The Sinn Féin leader has described Brexit as the "opportunity of a lifetime" to unite the island and transform the country.
Speaking at the Institute of International and European Affairs in Dublin, Mary Lou McDonald said the European Union could assist with Irish unity project by giving Northern Ireland MEPs observer status.
In her speech entitled 'Ireland and the EU after Brexit', she claimed all traditions in the North see Irish unity as the best way to re-enter the EU.
Ms McDonald also said it was not a question of 'if' but 'when' a referendum on Irish unity will be held.
She said there "cannot and will not be a hard border on the island of Ireland" and that Brexit has exposed the undemocratic nature of partition.
The Sinn Fein leader also said another no-deal scenario at the end of this year needs to be avoided.
She told the assembled audience that the European project is far from perfect, "for many ordinary working people the EU does not work for them but against them".
Ms McDonald said privatisation, federalism and the push for a militarized EU have left European citizens alienated from the EU and created distrust.
But she said she believed the EU could be a powerful force for good in the world if it changed direction and put citizens first.
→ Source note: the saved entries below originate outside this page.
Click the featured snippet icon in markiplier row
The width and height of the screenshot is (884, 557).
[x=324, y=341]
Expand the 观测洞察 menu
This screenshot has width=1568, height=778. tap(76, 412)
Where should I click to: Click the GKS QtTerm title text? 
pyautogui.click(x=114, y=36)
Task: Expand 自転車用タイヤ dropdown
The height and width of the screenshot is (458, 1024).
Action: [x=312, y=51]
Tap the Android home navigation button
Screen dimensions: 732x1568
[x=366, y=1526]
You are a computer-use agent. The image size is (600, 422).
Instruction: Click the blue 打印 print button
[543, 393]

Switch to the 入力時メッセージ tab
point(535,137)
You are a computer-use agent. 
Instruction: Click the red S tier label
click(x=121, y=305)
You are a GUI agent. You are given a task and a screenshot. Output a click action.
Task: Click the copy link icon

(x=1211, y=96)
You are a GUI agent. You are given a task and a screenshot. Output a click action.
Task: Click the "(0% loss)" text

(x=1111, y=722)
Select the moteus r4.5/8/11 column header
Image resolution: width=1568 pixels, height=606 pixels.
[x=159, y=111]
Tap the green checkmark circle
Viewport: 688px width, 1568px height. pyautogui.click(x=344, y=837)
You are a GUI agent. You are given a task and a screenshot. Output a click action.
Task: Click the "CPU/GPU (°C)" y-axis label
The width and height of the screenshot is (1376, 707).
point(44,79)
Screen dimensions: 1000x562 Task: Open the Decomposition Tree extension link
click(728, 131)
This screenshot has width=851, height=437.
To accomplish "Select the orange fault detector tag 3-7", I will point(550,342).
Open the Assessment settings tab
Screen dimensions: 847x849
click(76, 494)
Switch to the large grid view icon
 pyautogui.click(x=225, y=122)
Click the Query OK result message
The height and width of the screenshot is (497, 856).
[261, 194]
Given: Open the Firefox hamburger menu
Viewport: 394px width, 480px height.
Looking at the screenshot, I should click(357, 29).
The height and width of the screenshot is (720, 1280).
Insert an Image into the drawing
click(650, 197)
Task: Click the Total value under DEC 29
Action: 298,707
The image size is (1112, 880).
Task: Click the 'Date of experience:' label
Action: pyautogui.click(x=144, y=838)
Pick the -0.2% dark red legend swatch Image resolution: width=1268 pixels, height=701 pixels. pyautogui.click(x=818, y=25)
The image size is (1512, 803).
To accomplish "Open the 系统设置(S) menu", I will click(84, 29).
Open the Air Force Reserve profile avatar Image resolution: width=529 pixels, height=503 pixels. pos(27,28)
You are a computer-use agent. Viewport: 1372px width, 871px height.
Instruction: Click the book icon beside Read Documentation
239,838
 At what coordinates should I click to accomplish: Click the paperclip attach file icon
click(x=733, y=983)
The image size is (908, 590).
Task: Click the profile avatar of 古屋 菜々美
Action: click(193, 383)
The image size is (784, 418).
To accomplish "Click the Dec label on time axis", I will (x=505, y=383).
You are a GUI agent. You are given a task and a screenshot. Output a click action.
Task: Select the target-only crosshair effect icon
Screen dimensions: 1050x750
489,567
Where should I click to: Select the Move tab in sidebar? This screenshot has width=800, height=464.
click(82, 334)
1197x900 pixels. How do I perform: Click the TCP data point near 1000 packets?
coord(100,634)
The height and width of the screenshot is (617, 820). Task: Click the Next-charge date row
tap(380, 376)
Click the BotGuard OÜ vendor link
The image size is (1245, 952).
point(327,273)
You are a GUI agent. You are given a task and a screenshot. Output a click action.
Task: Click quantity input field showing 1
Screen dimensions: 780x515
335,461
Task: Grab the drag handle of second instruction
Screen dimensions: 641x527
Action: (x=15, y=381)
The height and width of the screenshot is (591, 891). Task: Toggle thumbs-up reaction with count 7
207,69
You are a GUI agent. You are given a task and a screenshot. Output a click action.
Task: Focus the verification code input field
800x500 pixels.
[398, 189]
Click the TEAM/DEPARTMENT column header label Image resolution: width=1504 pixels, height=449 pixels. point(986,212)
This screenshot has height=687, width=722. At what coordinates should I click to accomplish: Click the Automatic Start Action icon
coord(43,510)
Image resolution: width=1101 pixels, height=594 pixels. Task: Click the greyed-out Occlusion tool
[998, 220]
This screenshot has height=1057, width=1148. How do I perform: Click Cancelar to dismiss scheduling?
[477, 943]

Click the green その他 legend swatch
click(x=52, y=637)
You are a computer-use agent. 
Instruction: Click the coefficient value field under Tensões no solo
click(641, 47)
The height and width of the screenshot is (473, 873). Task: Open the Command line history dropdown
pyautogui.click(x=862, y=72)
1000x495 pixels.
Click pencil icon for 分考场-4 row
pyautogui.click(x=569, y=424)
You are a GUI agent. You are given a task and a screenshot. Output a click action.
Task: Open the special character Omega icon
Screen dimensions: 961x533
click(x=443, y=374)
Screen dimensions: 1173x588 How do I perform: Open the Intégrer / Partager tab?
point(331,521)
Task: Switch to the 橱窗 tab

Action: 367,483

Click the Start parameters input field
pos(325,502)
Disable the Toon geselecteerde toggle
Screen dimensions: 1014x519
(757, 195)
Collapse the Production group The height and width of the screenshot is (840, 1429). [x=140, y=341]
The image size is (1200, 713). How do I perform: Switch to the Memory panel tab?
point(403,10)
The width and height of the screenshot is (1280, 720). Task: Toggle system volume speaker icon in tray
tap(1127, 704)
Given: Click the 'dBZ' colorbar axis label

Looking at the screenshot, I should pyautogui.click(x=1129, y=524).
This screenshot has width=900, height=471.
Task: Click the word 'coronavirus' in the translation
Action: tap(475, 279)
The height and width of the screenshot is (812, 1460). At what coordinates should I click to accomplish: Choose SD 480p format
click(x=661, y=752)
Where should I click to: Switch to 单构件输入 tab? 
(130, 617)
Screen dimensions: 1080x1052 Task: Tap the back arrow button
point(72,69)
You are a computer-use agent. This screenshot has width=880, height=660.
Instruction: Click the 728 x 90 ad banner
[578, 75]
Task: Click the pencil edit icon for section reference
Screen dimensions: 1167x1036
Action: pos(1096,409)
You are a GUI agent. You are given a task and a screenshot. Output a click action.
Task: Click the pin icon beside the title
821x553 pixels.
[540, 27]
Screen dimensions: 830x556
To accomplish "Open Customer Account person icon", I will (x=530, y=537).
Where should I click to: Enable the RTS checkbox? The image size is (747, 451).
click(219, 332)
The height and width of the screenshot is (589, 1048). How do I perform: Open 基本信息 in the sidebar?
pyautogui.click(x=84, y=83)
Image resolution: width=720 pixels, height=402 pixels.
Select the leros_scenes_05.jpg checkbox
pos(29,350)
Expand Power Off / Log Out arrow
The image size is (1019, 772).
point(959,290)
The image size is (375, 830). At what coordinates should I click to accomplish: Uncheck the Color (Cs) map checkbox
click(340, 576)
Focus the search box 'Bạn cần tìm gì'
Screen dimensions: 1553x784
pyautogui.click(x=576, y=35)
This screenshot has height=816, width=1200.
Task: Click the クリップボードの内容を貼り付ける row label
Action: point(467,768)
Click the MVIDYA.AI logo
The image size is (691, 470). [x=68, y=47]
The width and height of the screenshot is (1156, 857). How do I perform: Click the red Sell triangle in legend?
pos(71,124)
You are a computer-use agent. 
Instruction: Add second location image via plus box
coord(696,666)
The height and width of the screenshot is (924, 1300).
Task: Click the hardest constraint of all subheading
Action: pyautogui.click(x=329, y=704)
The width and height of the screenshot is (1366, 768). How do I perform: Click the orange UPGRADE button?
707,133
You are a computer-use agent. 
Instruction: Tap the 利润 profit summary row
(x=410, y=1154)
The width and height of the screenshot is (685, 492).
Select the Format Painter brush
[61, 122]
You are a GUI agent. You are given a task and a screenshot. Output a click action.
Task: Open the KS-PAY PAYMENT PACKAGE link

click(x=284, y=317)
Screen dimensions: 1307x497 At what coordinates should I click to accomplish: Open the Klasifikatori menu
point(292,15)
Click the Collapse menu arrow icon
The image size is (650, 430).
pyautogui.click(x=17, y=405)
She said she believed Ireland could be at the fore in shaping this new direction.
Ms McDonald said the people and politicians of Northern Ireland have not consented to leaving the EU and are angry about this.
She said the Good Friday Agreement assumed continued membership of the EU and she said there is no good version of Brexit for Ireland North or South.
The Sinn Féin leader has said that Brexit has reshaped and recast Irish politics, highlighted the damage of partition and made it necessary to talk about reunification.
Speaking on the border hours before Britain leaves the EU, Mary Lou McDonald said the most effective way to protect Irish interests in the next phase of Brexit is to have Sinn Féin ministers in government both north and south.
She said that is a lot of anger and fear in border communities because the future is still very unclear.
Ms McDonald said its important Brexit does not become a partisan issue and said it is too serious an issue for any party to use to "score cheap political points".
She said Sinn Féin had worked constructively with the outgoing government to restore the Northern Assembly because they collectively understood they needed it protect the island from the threat of Brexit.
She said, regardless of the makeup of the next government, political parties need to work collectively. She said whoever is in government has a "mighty task ahead of them".
Asked if she had a preference for working with Leo Varadkar or Micheál Martin in this regard, she said she would work with anyone to protect the peace process.
"By God, we’ve worked with Boris Johnson so you know, we worked with Tories to make that happen".
She said today was a sad day and not an end point but very much the beginning. Ms McDonald said it is a day when the consent of the people of the North was set aside, something she described a "deeply worrying".
However she said there was no appetite or basis for a return to violence; "we have the democratic mechanisms to mediate this".
She said Sinn Féin needed to work with unionism and that the British government needed to deliver on their agreements.